Sections 145.26 and 145.27 are new:

§ 145.26 Aggravated cemetery desecration in the second degree. A person is guilty of aggravated cemetery desecration in the second degree when, having no right to do so nor any reasonable ground to believe that he or she has such right, he or she opens a casket, crypt, or similar vessel containing a human body or human remains which has been buried or otherwise interred in a cemetery and unlawfully removes therefrom a body, bodily part, any human remains or any object contained in such casket, crypt or similar vessel for the purpose of obtaining unlawful possession of such body, bodily part, human remains or object for such person or a third person. Aggravated cemetery desecration in the second degree is a class E felony.

§ 145.27 Aggravated cemetery desecration in the first degree. A person is guilty of aggravated cemetery desecration in the first degree when such person commits the crime of aggravated cemetery desecration in the second degree and has been previously convicted within the past five years of the crime of cemetery desecration in the second degree as defined in section 145.22 of this article, cemetery desecration in the first degree as defined in section 145.23 of this article or aggravated cemetery desecration in the second degree as defined in section 145.26 of this article. Aggravated cemetery desecration in the first degree is a class D felony.

(Dataset content):
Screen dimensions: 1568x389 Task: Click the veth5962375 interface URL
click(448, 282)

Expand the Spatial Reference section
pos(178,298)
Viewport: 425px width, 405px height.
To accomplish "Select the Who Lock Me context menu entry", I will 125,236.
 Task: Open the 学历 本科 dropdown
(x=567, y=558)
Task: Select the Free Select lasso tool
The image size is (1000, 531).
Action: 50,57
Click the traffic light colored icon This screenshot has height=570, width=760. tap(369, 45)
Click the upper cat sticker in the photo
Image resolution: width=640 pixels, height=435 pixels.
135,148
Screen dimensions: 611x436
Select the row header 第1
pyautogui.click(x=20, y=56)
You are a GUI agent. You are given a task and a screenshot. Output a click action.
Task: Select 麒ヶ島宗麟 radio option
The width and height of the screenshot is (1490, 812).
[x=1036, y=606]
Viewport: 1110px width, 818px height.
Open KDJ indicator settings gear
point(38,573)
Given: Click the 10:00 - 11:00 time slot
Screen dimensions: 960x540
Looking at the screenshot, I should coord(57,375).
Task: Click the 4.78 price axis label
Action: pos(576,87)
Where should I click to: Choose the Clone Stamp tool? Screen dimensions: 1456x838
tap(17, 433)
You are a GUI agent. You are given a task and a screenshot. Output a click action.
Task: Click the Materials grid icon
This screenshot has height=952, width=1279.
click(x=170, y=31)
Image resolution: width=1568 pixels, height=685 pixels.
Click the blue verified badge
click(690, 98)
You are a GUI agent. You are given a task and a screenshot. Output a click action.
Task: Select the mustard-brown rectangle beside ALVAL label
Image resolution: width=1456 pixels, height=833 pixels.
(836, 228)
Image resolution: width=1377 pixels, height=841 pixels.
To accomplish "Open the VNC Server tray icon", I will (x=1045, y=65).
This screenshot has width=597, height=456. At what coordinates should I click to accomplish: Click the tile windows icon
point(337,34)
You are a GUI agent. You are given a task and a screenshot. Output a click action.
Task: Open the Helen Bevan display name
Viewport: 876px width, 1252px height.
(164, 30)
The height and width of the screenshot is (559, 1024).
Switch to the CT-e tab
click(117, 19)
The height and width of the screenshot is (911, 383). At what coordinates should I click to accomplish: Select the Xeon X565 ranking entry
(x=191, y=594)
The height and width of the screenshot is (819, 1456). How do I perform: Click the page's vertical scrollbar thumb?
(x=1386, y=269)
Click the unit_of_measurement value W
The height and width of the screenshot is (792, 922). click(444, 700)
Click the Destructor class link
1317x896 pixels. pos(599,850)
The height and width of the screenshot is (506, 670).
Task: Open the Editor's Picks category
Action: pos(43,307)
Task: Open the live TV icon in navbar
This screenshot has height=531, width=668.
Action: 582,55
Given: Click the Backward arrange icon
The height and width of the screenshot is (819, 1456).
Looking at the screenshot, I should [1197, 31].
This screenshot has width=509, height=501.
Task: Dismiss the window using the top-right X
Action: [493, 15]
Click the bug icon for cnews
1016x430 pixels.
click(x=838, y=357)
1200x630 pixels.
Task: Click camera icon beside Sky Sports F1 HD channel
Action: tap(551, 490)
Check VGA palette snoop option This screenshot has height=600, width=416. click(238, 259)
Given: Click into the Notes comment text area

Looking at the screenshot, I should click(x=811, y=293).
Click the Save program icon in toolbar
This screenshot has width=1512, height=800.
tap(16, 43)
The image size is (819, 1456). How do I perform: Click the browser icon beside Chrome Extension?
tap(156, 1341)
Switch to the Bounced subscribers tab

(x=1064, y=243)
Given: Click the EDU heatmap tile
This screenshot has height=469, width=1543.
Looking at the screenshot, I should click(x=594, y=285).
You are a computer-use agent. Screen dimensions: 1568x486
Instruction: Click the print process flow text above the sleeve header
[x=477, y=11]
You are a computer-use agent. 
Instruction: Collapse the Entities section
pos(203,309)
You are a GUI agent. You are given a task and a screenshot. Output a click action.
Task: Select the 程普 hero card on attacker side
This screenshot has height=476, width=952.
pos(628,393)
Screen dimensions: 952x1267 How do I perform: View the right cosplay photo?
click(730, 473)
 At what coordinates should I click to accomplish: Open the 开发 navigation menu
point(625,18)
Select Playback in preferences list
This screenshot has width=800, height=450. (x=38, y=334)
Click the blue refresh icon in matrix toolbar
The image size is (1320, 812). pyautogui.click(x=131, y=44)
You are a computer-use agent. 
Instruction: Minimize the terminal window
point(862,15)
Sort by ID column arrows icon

(Set problem): Can you condense the paragraph that begins "§ 145.27 Aggravated cemetery desecration in the first degree" in the cemetery desecration text into a short list of its main facts? The lines above have no connection to the cemetery desecration text.

(Exercise response):
- A person commits aggravated cemetery desecration in the first degree by committing aggravated cemetery desecration in the second degree after a prior conviction within the past five years.
- Qualifying prior convictions: cemetery desecration in the second degree (§ 145.22), cemetery desecration in the first degree (§ 145.23), or aggravated cemetery desecration in the second degree (§ 145.26).
- The offense is a class D felony.